|August 12th, 2015|
I try to be an effective altruist: I'm trying to do as much good as possible with my altruistic choices.  So say I'm donating to charity X that works on one cause, and you come along and point out that charity Y that also works on this cause gets more done for the money. I'd be glad you told me! I'd want to look into your reasoning and make sure I agree, but if that all checks out I'd much rather donate to charity Y.
The same thing holds if your charity Y is in a different "cause". For example, if I was donating to a charity that builds wells and you propose I give to one that distributes bednets, then unless I think wells are valuable in and of themselves I should still consider charity Y. When comparing within a narrowly defined cause it's easier to make comparisons (charity A digs equivalent wells for half the cost charity B needs), but it's worth the effort to get things on the same footing for comparison because different ways of trying to help people can vary massively in their effectiveness. (Eradicating smallpox is one of the best things humanity has ever done, but if I'd been only looking at malaria fighting I wouldn't have considered switching.)
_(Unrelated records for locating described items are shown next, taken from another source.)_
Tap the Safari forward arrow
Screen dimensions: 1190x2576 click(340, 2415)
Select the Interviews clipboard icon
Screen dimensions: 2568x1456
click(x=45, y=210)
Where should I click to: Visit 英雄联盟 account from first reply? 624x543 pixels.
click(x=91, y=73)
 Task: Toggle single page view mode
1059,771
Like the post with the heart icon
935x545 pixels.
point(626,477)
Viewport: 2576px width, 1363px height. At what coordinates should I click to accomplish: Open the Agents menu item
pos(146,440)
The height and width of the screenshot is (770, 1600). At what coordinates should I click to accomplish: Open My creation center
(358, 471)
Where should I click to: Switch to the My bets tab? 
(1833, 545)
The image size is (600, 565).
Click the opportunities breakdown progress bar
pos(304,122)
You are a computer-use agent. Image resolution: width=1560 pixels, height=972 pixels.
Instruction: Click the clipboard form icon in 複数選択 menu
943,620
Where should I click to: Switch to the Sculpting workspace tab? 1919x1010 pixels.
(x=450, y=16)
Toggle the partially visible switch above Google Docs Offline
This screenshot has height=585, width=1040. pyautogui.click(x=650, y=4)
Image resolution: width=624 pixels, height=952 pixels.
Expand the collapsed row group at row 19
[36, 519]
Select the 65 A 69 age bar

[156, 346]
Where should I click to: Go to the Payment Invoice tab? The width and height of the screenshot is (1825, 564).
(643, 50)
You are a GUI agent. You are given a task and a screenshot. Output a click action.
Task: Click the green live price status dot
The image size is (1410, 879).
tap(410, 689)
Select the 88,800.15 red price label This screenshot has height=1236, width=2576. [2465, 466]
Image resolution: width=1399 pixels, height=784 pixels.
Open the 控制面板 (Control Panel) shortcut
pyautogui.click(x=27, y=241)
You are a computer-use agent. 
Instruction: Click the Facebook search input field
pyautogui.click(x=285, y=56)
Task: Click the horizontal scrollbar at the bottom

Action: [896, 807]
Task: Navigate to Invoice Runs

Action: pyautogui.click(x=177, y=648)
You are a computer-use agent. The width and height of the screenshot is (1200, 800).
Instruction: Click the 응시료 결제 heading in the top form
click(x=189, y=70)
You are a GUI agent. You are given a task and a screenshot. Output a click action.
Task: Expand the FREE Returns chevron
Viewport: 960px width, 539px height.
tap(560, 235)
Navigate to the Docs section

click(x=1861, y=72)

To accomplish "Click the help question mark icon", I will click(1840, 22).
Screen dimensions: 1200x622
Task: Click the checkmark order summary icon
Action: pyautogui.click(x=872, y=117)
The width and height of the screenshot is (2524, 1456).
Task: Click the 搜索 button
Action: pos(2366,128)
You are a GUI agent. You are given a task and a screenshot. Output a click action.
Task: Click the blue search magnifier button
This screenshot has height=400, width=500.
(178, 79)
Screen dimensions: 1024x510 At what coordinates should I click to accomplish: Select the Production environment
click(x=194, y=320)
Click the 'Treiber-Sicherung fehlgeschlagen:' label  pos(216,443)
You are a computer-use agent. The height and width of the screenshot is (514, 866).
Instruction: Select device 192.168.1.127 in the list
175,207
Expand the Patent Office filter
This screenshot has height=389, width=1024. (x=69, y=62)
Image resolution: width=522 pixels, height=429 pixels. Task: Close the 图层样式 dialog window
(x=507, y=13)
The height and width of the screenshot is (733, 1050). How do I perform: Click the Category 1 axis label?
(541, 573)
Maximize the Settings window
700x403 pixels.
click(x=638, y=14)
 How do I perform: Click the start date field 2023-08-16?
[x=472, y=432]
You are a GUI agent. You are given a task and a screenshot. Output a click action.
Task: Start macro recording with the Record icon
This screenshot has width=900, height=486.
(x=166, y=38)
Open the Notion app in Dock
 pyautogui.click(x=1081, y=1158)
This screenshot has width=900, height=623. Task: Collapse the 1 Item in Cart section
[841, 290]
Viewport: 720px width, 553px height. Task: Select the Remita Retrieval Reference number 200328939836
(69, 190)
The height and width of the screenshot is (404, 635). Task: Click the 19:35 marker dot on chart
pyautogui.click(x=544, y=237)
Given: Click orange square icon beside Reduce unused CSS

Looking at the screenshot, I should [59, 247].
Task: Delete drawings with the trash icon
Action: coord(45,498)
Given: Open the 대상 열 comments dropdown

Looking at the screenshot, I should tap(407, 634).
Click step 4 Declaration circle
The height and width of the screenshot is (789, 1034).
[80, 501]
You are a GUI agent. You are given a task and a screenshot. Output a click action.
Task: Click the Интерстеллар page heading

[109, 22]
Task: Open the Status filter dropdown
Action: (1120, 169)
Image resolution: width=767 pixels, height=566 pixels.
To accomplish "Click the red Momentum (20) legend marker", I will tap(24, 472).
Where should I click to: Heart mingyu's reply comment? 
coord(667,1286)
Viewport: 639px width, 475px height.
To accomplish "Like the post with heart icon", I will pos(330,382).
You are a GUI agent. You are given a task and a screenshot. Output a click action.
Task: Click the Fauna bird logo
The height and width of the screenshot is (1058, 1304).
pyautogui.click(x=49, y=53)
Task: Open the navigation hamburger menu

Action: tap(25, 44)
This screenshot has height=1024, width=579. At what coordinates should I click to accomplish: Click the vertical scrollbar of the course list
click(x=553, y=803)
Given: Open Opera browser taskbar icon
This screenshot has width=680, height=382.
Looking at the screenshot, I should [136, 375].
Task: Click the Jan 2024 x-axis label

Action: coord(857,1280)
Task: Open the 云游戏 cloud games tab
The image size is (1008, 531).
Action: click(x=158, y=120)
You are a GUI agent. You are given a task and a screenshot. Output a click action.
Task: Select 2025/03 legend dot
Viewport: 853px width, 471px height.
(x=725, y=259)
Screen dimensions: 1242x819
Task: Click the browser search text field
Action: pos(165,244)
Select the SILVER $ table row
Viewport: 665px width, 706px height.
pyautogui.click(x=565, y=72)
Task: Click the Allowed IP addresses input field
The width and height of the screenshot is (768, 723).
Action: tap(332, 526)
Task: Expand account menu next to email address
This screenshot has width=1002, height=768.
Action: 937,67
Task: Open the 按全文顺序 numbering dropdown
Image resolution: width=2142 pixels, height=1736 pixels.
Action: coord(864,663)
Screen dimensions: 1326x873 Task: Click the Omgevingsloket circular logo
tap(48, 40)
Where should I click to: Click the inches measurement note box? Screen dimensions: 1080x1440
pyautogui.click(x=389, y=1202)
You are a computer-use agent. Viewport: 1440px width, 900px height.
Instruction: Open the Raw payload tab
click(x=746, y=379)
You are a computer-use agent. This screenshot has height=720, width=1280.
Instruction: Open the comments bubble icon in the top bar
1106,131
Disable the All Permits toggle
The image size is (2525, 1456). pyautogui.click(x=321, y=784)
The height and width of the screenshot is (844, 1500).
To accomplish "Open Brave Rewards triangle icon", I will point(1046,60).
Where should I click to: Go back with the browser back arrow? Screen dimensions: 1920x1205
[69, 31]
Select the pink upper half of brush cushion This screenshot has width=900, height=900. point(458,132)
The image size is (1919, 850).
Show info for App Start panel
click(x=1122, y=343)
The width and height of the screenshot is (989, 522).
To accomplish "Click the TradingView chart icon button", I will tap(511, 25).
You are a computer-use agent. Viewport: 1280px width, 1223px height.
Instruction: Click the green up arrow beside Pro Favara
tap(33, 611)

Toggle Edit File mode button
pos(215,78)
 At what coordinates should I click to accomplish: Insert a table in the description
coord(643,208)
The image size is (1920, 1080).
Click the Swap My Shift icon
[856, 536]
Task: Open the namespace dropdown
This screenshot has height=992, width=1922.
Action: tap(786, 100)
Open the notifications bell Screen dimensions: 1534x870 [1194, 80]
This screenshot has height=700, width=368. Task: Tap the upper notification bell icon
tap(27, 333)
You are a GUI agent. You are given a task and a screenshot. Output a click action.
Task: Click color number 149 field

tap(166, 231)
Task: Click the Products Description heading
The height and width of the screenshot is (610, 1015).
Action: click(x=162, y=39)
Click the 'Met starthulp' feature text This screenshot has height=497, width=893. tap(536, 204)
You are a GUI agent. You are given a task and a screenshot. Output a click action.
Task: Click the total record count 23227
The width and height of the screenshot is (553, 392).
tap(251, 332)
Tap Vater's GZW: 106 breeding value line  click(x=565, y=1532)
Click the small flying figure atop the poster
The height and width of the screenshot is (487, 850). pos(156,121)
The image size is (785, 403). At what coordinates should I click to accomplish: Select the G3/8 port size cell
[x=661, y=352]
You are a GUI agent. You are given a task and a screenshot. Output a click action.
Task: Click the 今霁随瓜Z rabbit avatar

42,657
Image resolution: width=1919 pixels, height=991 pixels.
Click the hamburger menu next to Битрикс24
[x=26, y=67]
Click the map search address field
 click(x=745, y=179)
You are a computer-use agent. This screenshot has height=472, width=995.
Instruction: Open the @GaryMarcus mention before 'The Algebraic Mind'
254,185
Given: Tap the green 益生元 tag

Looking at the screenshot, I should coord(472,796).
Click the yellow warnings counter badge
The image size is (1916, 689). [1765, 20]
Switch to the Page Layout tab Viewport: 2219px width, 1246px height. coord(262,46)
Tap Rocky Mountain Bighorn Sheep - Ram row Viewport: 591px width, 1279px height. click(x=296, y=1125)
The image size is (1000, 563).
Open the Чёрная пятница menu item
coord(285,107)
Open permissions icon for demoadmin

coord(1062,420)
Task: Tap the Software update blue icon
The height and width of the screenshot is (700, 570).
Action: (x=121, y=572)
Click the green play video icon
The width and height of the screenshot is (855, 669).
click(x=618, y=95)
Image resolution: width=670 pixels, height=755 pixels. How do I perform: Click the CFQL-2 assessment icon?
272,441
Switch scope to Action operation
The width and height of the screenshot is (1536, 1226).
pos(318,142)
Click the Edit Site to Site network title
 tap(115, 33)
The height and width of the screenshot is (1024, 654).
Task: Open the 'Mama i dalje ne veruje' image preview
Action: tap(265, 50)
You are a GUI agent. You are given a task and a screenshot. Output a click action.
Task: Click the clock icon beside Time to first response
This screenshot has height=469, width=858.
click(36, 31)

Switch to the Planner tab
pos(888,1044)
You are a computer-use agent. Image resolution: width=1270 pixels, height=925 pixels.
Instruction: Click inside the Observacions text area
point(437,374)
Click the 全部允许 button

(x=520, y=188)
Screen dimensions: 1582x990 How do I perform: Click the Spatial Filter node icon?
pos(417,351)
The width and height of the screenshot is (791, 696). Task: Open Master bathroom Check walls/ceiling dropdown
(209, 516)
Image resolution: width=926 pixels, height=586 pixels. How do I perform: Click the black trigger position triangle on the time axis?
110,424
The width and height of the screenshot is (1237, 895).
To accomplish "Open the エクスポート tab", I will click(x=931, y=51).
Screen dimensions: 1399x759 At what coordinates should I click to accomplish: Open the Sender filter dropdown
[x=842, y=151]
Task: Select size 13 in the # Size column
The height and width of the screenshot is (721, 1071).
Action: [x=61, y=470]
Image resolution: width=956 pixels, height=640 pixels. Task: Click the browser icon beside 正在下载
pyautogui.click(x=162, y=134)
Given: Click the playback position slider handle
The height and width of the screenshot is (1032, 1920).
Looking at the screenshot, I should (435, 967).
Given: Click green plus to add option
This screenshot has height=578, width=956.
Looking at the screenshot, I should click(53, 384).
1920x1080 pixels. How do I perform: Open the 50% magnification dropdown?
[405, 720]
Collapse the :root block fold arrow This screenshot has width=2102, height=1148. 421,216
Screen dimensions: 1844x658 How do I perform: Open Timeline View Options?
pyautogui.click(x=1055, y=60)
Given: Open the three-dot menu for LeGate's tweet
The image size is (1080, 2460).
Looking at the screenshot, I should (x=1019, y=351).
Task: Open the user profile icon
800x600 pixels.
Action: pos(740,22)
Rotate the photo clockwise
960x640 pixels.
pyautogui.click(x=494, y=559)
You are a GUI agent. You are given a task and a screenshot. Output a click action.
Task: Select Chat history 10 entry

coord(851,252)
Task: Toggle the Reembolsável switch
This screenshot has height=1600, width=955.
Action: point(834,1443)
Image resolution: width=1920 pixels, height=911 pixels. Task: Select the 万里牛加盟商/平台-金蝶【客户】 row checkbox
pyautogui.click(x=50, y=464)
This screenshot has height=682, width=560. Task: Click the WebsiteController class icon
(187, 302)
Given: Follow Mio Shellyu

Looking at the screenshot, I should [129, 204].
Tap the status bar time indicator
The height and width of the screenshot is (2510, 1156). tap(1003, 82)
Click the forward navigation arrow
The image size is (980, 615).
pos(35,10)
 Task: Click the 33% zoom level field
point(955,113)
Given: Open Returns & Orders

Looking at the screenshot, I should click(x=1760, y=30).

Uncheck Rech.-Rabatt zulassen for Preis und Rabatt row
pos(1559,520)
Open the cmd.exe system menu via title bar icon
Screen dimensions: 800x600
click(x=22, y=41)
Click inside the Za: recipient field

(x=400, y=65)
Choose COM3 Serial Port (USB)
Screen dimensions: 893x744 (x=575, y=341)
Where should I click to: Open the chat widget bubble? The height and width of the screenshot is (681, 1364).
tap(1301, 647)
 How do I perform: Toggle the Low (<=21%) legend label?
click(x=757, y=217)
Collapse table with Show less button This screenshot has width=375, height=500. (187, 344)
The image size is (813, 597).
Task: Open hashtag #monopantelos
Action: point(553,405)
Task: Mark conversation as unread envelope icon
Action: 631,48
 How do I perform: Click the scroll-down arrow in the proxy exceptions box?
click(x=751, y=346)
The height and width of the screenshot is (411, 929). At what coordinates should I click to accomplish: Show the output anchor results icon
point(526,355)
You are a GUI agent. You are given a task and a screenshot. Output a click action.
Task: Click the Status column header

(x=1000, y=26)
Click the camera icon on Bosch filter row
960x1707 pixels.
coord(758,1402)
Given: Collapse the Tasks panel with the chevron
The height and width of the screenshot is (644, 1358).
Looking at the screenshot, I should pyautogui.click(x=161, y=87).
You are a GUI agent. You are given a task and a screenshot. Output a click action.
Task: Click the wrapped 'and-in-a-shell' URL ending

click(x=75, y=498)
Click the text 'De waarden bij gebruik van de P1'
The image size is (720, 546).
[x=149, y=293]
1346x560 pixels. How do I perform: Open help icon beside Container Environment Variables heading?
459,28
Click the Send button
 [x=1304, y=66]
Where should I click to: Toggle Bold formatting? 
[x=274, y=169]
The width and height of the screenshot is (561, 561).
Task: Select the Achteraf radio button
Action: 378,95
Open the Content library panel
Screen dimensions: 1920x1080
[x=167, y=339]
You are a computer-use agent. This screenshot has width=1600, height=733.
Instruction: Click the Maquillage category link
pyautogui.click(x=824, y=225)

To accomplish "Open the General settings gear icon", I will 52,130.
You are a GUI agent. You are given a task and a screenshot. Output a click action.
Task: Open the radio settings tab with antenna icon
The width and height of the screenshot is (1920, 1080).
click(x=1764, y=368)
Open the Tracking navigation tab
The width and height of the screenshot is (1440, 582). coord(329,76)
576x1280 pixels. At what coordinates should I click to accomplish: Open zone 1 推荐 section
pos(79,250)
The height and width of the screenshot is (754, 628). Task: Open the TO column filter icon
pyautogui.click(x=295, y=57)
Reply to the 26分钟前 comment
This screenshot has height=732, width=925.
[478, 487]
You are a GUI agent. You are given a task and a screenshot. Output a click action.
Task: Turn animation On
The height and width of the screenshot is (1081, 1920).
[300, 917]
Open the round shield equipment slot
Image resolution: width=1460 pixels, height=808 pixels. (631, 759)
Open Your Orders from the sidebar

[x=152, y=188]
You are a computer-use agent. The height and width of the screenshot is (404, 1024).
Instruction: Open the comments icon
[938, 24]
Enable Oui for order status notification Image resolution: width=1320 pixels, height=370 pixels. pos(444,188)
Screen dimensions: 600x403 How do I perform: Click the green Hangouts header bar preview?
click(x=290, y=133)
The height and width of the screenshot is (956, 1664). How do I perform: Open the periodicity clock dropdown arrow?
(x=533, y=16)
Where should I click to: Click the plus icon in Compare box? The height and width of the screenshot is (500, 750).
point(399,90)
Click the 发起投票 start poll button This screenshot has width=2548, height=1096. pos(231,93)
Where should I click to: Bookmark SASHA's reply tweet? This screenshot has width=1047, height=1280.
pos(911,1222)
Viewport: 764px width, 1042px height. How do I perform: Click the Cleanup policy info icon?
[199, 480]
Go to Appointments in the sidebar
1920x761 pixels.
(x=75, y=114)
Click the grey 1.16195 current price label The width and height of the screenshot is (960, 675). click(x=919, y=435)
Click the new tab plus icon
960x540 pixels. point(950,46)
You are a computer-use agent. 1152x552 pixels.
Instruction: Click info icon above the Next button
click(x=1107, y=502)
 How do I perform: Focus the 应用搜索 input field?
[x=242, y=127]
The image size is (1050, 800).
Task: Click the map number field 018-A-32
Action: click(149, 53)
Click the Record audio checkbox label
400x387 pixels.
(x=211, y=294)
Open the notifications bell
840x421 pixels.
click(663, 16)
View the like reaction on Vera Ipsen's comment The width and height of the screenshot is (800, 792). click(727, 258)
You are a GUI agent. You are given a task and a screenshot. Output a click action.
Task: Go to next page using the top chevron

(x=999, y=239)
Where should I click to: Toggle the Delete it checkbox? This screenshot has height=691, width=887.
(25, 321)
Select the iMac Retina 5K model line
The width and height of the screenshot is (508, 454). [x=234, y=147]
This means when you have a group of people together who are trying to figure out how they can most help they tend to spend a lot of time talking to each other about how different causes compare. A lot of the cross-cause judgments are going to depend on questions where there's no consensus: how do future people matter compared to current people? How much do animals matter? How capable are people of making progress when they don't have good feedback loops? How do we compare saving lives to reducing suffering? Are interventions that increase the population good or bad in themselves? Should we work on things with a small chance of success but where success is very valuable?
Situations where people have thought about the same information and come to the different conclusions are really helpful for learning what matters to us and finding reasoning mistakes we may have made. We'd all like everyone to end up on the same page, so you get conversations where people try to convince each other and update their own understanding. When done thoughtfully this looks like "from what I know about you and your values I'd expect you to support X because Y but you said you supported Z; what am I missing?" and when done poorly this looks like "why are you wasting your time on Z when X is so much more important!"
Effective altruism is cause neutral in the sense that we're looking for the best ways to make the world better, whatever they happen to be. If you came to your current altruistic approach by considering the various ways you could help and taking the one that seemed best, please don't be put off EA by overconfident people dismissing your plan in favor of theirs. EA is and must be a broad tent because our knowledge about how to make things better is still early and incomplete.
 People can have other valid reasons to donate their time or money. Perhaps I find it fulfilling to help people who have suffered things similar to the things I've suffered, even though I know there are much worse things out there. Or perhaps I volunteer because it gives me something interesting to do where I meet people.